Paradigm shifts can be challenging. So to assist in your transformation efforts, we offer five strategies for shifting the mindsets within your agency.

Strategy 1. Assess Agency Appetite

A dedicated training function or organization is necessary to create an atmosphere of talent development in government agencies. The maturity of the training function is an indication of an ­agency's appetite for talent development.

Indicators of organizational maturity include management's focus on talent development, resources invested, programs offered, technology used, level of commitment to a learning culture, quality of partnerships that treat development as a strategic imperative, and methodology for measuring and evaluating training's impact on the agency's mission, strategic plans, performance objectives, and culture. (See the sidebar for guidance on assessing organization maturity.)

Once you are clear on your agency's appetite for talent development, leverage organizational strengths and identify creative approaches to begin your talent development journey.

How Mature is Your Learning Organization?

Ad hoc. Management has not embraced a strategy for training within the organization. No formal budget or training programs exist. The view is that there is no time for training because there's real work to do. Training partnerships and integration are nonexistent or depend on personal relationships. Training is incidental. Only basic technology to support training delivery and administration is available, and all training measurement and evaluation efforts are reactionary, instead of being established practice.
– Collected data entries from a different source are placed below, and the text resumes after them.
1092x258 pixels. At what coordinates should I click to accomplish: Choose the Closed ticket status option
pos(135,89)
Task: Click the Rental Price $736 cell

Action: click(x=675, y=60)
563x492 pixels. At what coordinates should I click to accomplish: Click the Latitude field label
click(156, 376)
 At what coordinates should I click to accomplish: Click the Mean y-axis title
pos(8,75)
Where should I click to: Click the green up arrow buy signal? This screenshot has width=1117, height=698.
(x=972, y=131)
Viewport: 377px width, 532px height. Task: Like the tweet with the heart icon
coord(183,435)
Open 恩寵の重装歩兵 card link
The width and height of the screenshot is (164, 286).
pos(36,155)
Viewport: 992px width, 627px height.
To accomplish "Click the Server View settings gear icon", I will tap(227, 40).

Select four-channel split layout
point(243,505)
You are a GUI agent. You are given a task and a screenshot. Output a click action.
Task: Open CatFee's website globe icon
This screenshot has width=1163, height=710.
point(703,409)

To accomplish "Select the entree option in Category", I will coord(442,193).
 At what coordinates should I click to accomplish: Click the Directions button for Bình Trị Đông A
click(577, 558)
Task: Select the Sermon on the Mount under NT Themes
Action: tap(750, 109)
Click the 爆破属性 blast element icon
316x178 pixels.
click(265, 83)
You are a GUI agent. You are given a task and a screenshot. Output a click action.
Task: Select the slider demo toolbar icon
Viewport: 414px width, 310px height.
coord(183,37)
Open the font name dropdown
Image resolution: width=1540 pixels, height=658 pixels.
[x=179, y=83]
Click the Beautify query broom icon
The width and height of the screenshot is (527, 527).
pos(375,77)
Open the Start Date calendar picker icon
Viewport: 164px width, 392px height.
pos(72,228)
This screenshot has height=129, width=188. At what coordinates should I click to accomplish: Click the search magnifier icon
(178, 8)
Transitional. Management sees training as somewhat necessary. A team or organization is created to deliver training. Budget is allocated, but it is the first to be swept during shortages, and allocation is based on requests. Training is used to fix problem employees. Training staff are involved in work groups and committees. Individual development plans are implemented. Training opportunities include ­e-learning courses, occasional speakers, or in-house instruction with a reliance on external vendors. Several processes are automated and discussions of system integration have begun. There is minimal use or understanding of the functionality of the learning management system. Training hours, budget usage, number of employees trained, and smile sheets are used to measure and evaluate training effectiveness.

Operational. Management interest in training is focused on compliance and enhancement of mission-critical skills. Budget remains small, but less frequently swept. Budget allocations shift with learning trends. Ownership of training rests solely on the learning department, with staff saying things like "Training will tell us what we need to learn." The learning department is viewed as an off-the-shelf service provider with little or no opportunity to assess real needs. Learning paths and curricula with progression for specific skills and competencies are being developed. A catalog of learning activities to include on-demand courses is available, and a skeleton crew of training specialists are on staff to develop learning activities. Most administrative processes are automated, some system integration has occurred, and social media and collaborative tools used occasionally. Needs analysis, competency modeling, and efforts to capture learning application are used for measurement and evaluation.

Strategic. Management views talent development as a strategic imperative to facilitate organizational performance and change efforts. The organization is staffed with learning professionals who act as advisers and consultants to performance improvement efforts. Training budgets increase to support strategic goal accomplishment and are seldom cut during shortages. Everyone takes responsibility for learning, and innovative opportunities to learn are seized. Talent development champions among senior staff exist, and partnerships with key organizational units help move talent development efforts forward. Several formal learning programs are maintained annually and directly funded. There is increased use of technology to deliver informal and social learning opportunities such as virtual classrooms, simulations, blended learning, podcasts, wikis, and blogs. Training administrative processes are automated and integrated into HR processes. Training measurement and evaluation include links to performance ratings, agency metrics, talent assessments, and demonstration of return on investment.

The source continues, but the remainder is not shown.